Differentiate through the solver (the backward respects the active set, so slack inequalities don't pollute the gradient — pounce#73):

from pounce.jax import solve as psolve

def f_p(x, p): return jnp.sum((x - p) ** 2)
def g_p(x, p): return jnp.stack([x[0] + x[1] - 1.0])

def loss(p):
    x_star = psolve(p, f=f_p, g=g_p, x0=jnp.zeros(2), n=2, m=1,
                    lb=jnp.full(2, -10.0), ub=jnp.full(2, 10.0),
                    cl=jnp.zeros(1), cu=jnp.zeros(1),
                    options={"tol": 1e-10, "print_level": 0})
    return jnp.sum(x_star ** 2)

dloss_dp = jax.grad(loss)(jnp.array([0.3, 0.7]))

Warm-start across a parameter trajectory and batch solves in parallel (pounce#74):

from pounce.jax import solve_with_warm, vmap_solve_parallel

x, warm = solve_with_warm(p0, f=f_p, g=g_p, x0=jnp.zeros(2), n=2, m=1,
                          lb=..., ub=..., cl=..., cu=...,
                          warm_start=None)
x, warm = solve_with_warm(p1, f=f_p, g=g_p, x0=x, n=2, m=1,
                          lb=..., ub=..., cl=..., cu=...,
                          warm_start=warm)   # reuse λ, z

X = vmap_solve_parallel(p_batch, f=f_p, g=g_p, x0=jnp.zeros(2), n=2, m=1,
                        lb=..., ub=..., cl=..., cu=..., workers=8)

For iterative use, JaxProblem builds the JIT artefacts, sparsity probe, and underlying pounce.Problem once and reuses them across calls — ~14× per-solve speedup on small problems (pounce#75):

from pounce.jax import JaxProblem

jp = JaxProblem(f=f_p, g=g_p, n=2, m=1, p_example=jnp.zeros(2),
                lb=..., ub=..., cl=..., cu=...,
                options={"tol": 1e-9, "print_level": 0})

x = jp.solve(p0, x0=jnp.zeros(2))                       # differentiable
x, warm = jp.solve_with_warm(p0, x0=x, warm_start=None) # trajectory
X = jp.vmap_solve_parallel(p_batch, x0=jnp.zeros(2), workers=8)
X = jp.batched_solve(p_batch, x0=jnp.zeros(2))          # one stacked IPM (pounce#76)

batched_solve runs one IPM over a stacked block-diagonal NLP (variables [x^(1); ...; x^(B)], constraints concat(g(x^(k), p^(k))), objective Σ_k f(x^(k), p^(k))).
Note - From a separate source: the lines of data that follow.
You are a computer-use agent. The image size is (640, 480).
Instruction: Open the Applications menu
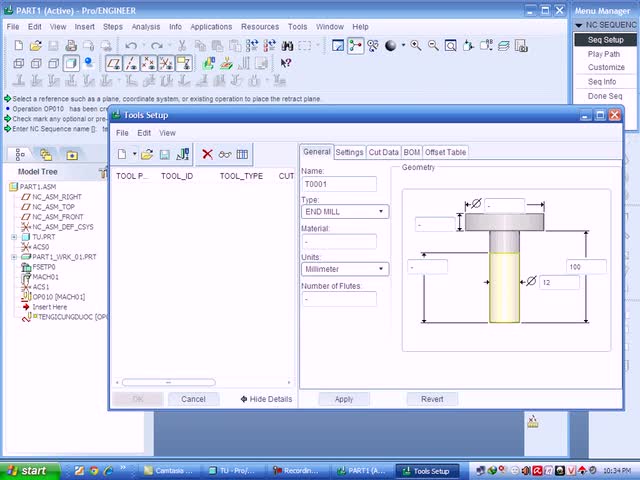211,27
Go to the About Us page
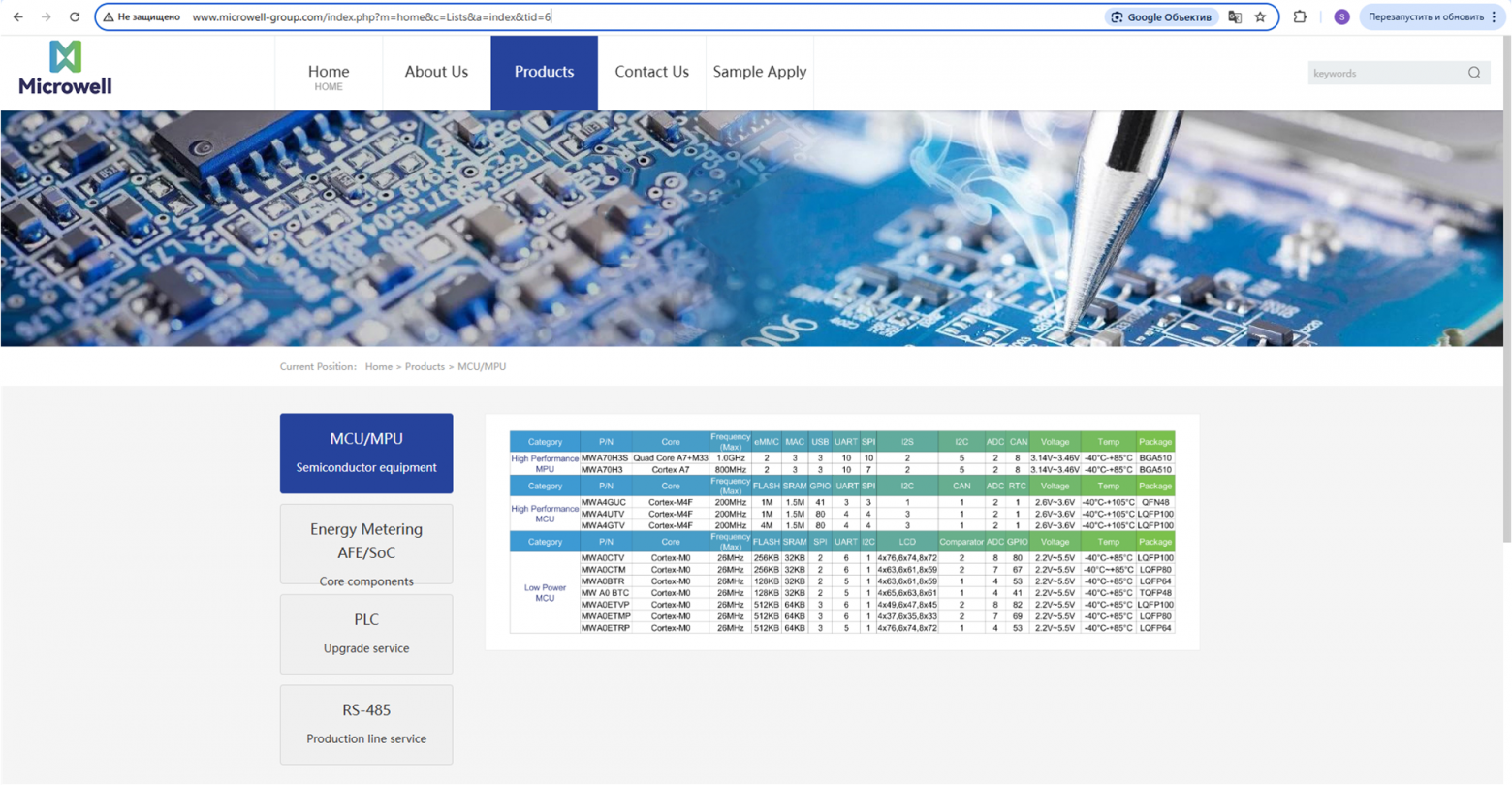1512x785 pixels. pos(436,72)
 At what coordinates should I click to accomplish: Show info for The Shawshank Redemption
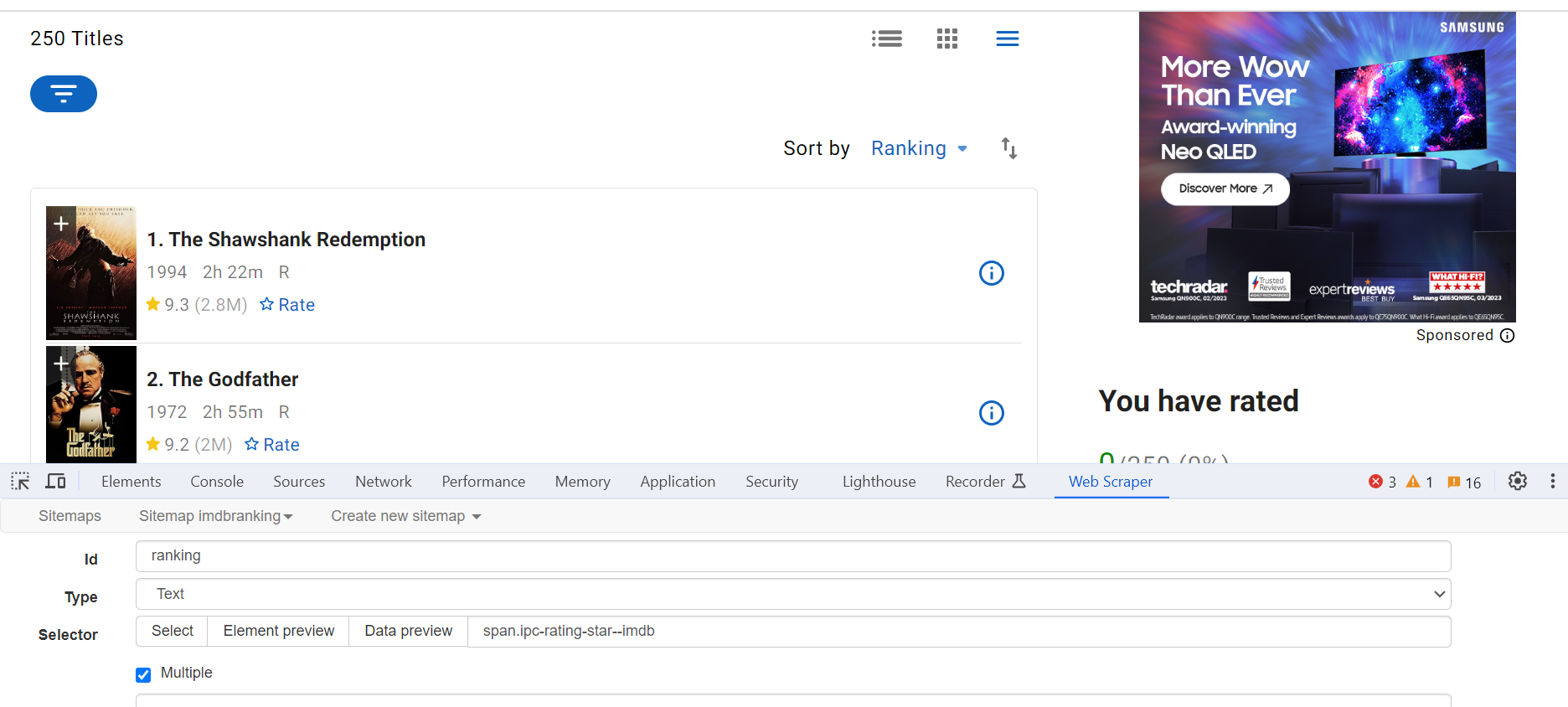coord(991,273)
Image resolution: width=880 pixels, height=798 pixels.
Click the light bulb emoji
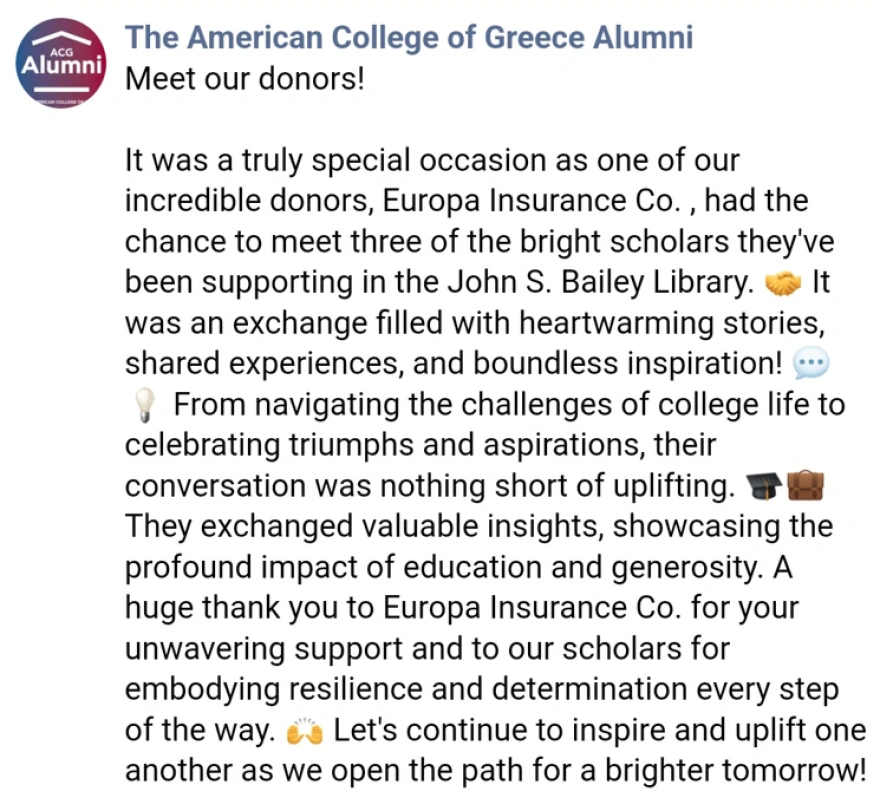[x=145, y=407]
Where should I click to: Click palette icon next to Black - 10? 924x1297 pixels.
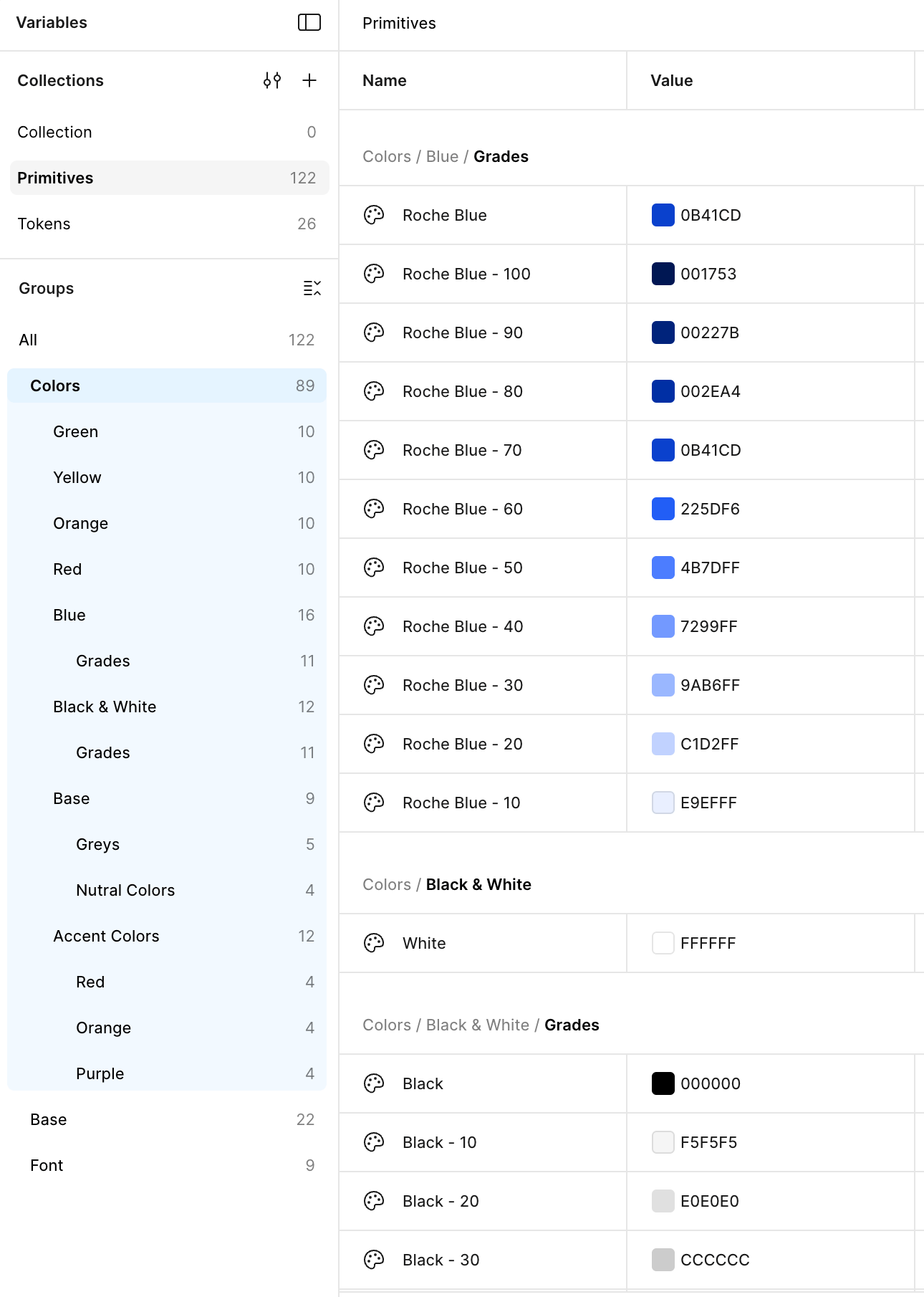(374, 1142)
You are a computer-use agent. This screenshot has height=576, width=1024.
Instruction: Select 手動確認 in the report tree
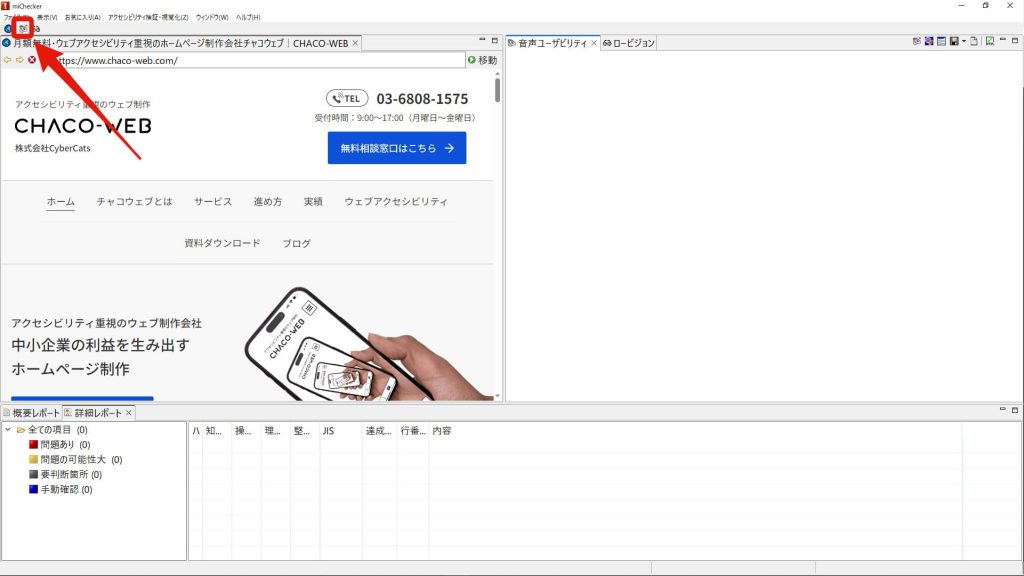(x=55, y=490)
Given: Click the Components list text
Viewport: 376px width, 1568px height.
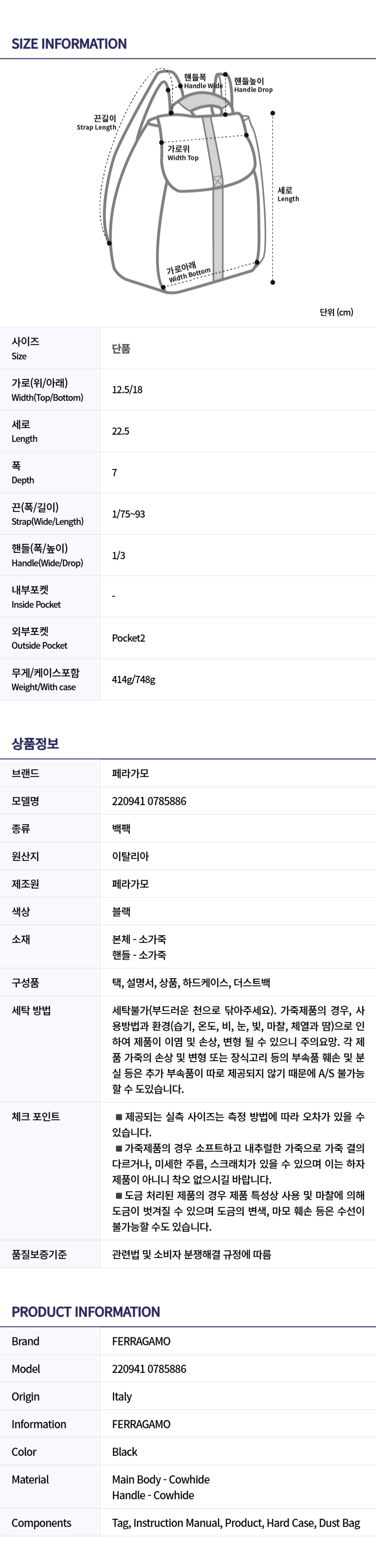Looking at the screenshot, I should [235, 1522].

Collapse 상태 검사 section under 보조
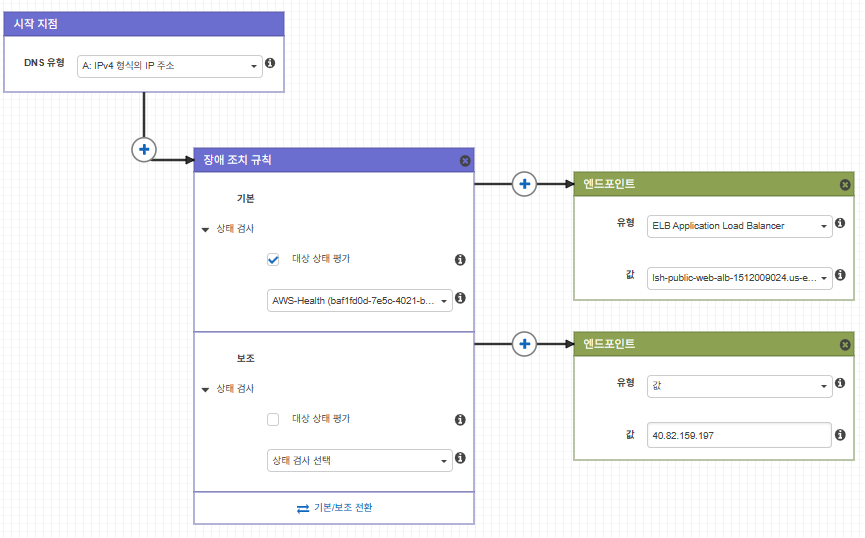[206, 389]
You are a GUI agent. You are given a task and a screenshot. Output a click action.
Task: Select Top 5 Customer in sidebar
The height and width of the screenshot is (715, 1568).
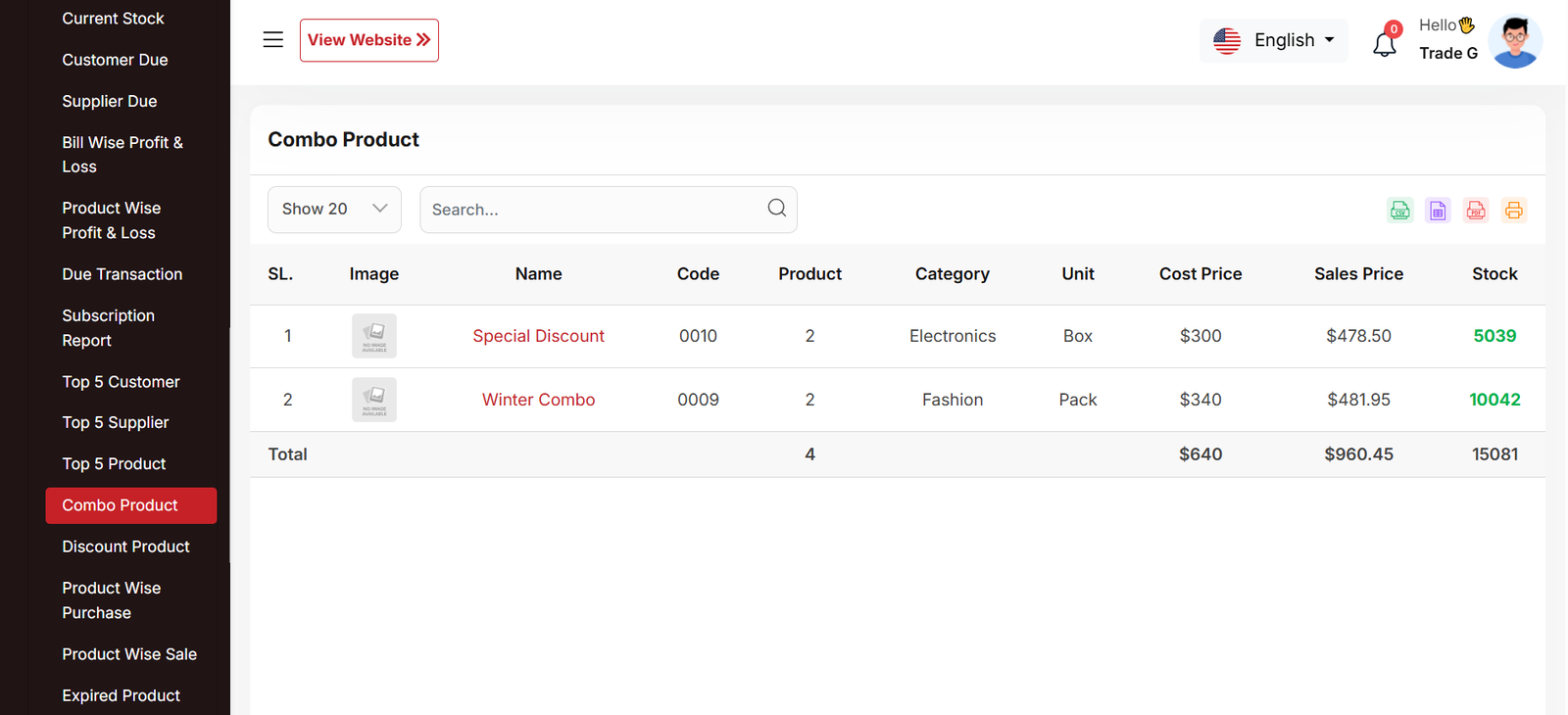click(x=121, y=382)
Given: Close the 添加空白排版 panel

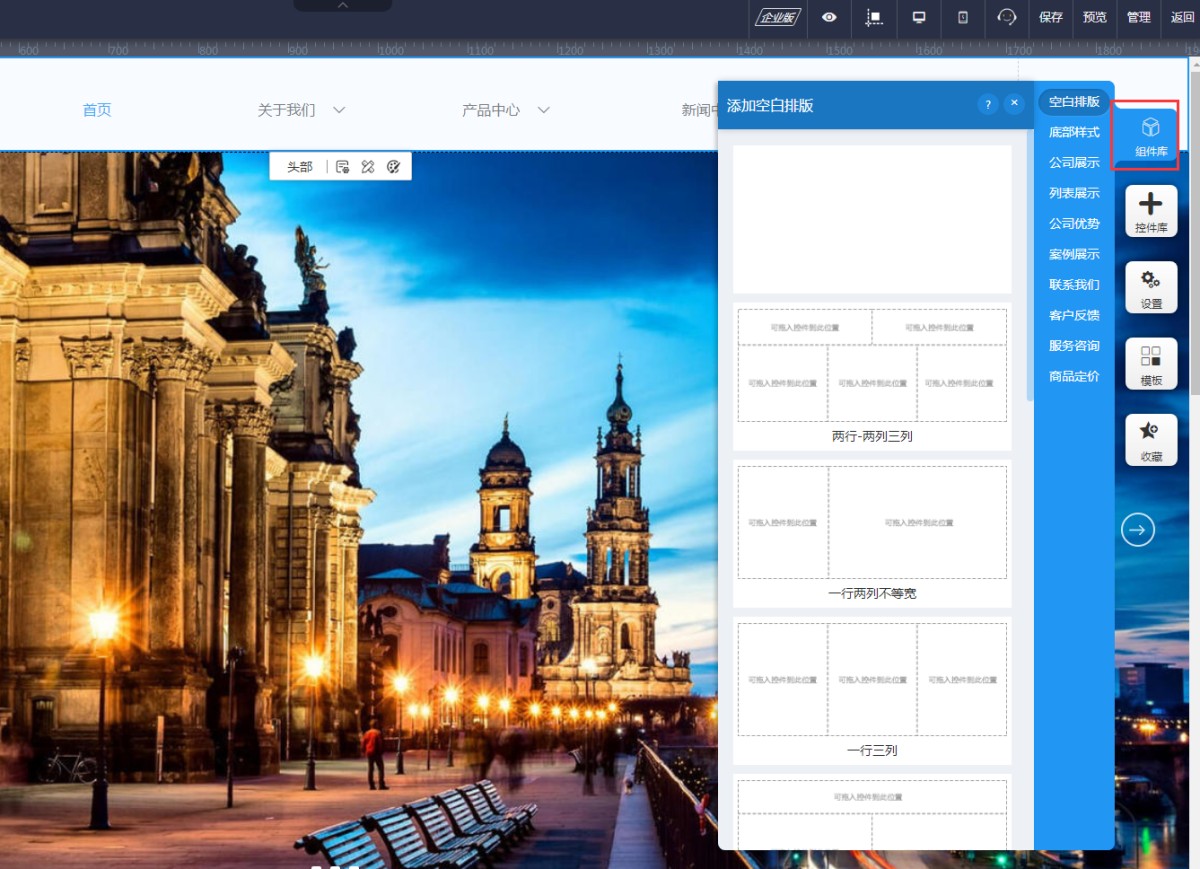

One shared barrier homotopy and symbolic factorisation across the batch — complementary to vmap_solve_parallel, which runs B independent IPMs in worker threads. jax.grad through it works end-to-end (the backward vmaps the per-element dense KKT back-solve, exact because the block-diagonal coupling makes ∂x^(k)*/∂p^(j) = 0 for k ≠ j).

The jp.solve / solve_with_warm backward defaults to a k_aug-style factor-reuse path: instead of assembling a dense (n+m) × (n+m) KKT block in JAX and running jnp.linalg.solve on it, it reuses the IPM's converged LDLᵀ factor via pounce.Solver.kkt_solve (pounce#76). The compound block's barrier rows on (z_l, z_u) and (v_l, v_u) encode active bounds and slack inequalities exactly, so no explicit active-set masking is needed. Set JaxProblem(..., factor_reuse=False) for the verbatim dense path (needed for higher-order differentiation).